[[ Extracted material, beginning ]]

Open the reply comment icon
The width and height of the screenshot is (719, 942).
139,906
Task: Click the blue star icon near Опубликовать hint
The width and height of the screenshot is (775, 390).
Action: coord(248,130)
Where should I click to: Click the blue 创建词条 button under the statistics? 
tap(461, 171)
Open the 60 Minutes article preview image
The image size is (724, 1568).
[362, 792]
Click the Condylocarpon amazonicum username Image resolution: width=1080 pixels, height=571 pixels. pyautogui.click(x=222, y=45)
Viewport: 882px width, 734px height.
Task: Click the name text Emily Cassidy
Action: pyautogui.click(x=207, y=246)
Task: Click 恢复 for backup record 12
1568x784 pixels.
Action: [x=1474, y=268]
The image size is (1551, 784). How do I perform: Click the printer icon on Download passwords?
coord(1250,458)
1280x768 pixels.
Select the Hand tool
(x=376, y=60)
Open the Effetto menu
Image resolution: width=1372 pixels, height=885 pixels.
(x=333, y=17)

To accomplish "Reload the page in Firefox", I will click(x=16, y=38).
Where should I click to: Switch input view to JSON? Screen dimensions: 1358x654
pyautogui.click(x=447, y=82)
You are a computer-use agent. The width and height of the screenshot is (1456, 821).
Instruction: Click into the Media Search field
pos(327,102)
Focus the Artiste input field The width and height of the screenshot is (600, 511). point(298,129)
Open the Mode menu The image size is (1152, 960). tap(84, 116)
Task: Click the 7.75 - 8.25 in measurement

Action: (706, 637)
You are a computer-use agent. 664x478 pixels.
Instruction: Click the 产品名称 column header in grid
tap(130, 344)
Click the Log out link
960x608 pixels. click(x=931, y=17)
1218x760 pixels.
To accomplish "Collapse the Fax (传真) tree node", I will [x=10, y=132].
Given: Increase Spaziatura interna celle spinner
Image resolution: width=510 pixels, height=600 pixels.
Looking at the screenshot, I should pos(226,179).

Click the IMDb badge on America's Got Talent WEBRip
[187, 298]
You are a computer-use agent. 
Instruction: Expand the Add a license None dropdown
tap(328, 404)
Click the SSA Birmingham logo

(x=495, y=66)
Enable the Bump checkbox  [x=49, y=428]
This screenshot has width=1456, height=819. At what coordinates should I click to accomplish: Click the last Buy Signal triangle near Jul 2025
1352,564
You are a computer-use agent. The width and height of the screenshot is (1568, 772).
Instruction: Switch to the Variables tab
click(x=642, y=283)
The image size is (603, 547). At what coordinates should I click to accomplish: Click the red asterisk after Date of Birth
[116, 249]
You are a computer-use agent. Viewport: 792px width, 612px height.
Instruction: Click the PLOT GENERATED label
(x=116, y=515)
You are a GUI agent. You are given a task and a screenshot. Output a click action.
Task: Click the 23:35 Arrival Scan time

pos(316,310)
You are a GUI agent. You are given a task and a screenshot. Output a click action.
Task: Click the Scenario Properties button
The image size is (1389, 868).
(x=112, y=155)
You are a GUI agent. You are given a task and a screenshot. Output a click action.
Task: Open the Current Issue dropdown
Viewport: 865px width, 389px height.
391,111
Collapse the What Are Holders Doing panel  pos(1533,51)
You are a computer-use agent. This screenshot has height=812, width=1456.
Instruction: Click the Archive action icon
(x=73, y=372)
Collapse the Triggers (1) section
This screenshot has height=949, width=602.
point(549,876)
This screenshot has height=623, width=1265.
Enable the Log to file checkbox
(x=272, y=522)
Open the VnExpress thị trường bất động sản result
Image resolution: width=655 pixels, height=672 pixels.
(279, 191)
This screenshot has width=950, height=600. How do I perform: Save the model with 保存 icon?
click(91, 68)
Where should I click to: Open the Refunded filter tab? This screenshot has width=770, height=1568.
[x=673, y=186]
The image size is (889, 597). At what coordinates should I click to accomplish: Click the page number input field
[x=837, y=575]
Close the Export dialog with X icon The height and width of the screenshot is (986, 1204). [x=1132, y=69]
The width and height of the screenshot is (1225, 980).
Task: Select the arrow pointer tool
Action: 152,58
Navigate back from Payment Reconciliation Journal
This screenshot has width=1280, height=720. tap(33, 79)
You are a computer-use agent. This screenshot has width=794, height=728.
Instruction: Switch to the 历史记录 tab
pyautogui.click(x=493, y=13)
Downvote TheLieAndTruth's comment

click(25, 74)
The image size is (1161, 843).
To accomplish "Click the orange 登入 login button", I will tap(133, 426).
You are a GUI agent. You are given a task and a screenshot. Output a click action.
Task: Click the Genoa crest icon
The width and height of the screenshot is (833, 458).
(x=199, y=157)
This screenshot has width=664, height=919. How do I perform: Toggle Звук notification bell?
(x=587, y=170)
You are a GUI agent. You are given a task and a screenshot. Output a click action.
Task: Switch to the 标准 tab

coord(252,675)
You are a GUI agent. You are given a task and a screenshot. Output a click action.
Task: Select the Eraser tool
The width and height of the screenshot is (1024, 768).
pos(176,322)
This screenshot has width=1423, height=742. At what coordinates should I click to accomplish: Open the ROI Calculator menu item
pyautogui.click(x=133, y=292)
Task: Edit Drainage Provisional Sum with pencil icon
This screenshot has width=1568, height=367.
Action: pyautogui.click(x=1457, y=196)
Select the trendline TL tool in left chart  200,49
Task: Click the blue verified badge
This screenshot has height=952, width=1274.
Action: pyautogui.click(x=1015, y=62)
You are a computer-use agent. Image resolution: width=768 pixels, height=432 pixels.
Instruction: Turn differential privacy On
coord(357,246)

[[ Extracted material, end ]]

§ Problem details:
Beginning with the line above that contains "Task: Click the Genoa crest icon", copy each line exactly up to and including the line that contains "Task: Edit Drainage", and go no further.

§ Result of this task:
Task: Click the Genoa crest icon
The width and height of the screenshot is (833, 458).
(x=199, y=157)
This screenshot has width=664, height=919. How do I perform: Toggle Звук notification bell?
(x=587, y=170)
You are a GUI agent. You are given a task and a screenshot. Output a click action.
Task: Switch to the 标准 tab

coord(252,675)
You are a GUI agent. You are given a task and a screenshot. Output a click action.
Task: Select the Eraser tool
The width and height of the screenshot is (1024, 768).
pos(176,322)
This screenshot has width=1423, height=742. At what coordinates should I click to accomplish: Open the ROI Calculator menu item
pyautogui.click(x=133, y=292)
Task: Edit Drainage Provisional Sum with pencil icon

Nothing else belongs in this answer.